*** RECORDS PROVIDED ***
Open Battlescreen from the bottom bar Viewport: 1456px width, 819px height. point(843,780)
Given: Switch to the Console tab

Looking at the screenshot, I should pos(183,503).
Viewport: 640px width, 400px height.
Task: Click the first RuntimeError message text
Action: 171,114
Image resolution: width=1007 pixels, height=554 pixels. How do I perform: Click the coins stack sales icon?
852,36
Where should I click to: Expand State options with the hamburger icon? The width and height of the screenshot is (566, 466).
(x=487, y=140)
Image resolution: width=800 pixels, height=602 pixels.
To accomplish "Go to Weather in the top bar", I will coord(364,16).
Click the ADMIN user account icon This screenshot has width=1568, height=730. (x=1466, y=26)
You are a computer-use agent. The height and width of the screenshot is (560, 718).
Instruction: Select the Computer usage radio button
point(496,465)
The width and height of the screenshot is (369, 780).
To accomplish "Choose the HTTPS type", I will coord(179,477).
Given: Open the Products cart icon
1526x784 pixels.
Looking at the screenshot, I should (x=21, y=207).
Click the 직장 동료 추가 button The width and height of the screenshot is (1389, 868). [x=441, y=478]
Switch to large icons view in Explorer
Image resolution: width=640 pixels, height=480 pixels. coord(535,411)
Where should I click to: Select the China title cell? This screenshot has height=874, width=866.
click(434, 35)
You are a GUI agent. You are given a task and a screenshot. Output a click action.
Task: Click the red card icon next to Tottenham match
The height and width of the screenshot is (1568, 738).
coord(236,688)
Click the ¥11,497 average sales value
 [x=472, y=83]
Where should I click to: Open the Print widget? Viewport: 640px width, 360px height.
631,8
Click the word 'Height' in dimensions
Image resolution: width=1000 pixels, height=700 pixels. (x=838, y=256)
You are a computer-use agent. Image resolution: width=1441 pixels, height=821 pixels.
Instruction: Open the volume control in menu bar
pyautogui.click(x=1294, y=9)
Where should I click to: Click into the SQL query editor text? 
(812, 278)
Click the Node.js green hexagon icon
***
Reproduce every row above word for word, keeping each one unchanged and in its original order.

**ANSWER TO THE PROBLEM**
Open Battlescreen from the bottom bar Viewport: 1456px width, 819px height. point(843,780)
Given: Switch to the Console tab

Looking at the screenshot, I should pos(183,503).
Viewport: 640px width, 400px height.
Task: Click the first RuntimeError message text
Action: 171,114
Image resolution: width=1007 pixels, height=554 pixels. How do I perform: Click the coins stack sales icon?
852,36
Where should I click to: Expand State options with the hamburger icon? The width and height of the screenshot is (566, 466).
(x=487, y=140)
Image resolution: width=800 pixels, height=602 pixels.
To accomplish "Go to Weather in the top bar", I will coord(364,16).
Click the ADMIN user account icon This screenshot has width=1568, height=730. (x=1466, y=26)
You are a computer-use agent. The height and width of the screenshot is (560, 718).
Instruction: Select the Computer usage radio button
point(496,465)
The width and height of the screenshot is (369, 780).
To accomplish "Choose the HTTPS type", I will coord(179,477).
Given: Open the Products cart icon
1526x784 pixels.
Looking at the screenshot, I should (x=21, y=207).
Click the 직장 동료 추가 button The width and height of the screenshot is (1389, 868). [x=441, y=478]
Switch to large icons view in Explorer
Image resolution: width=640 pixels, height=480 pixels. coord(535,411)
Where should I click to: Select the China title cell? This screenshot has height=874, width=866.
click(434, 35)
You are a GUI agent. You are given a task and a screenshot. Output a click action.
Task: Click the red card icon next to Tottenham match
The height and width of the screenshot is (1568, 738).
coord(236,688)
Click the ¥11,497 average sales value
 [x=472, y=83]
Where should I click to: Open the Print widget? Viewport: 640px width, 360px height.
631,8
Click the word 'Height' in dimensions
Image resolution: width=1000 pixels, height=700 pixels. (x=838, y=256)
You are a computer-use agent. Image resolution: width=1441 pixels, height=821 pixels.
Instruction: Open the volume control in menu bar
pyautogui.click(x=1294, y=9)
Where should I click to: Click into the SQL query editor text? 
(812, 278)
Click the Node.js green hexagon icon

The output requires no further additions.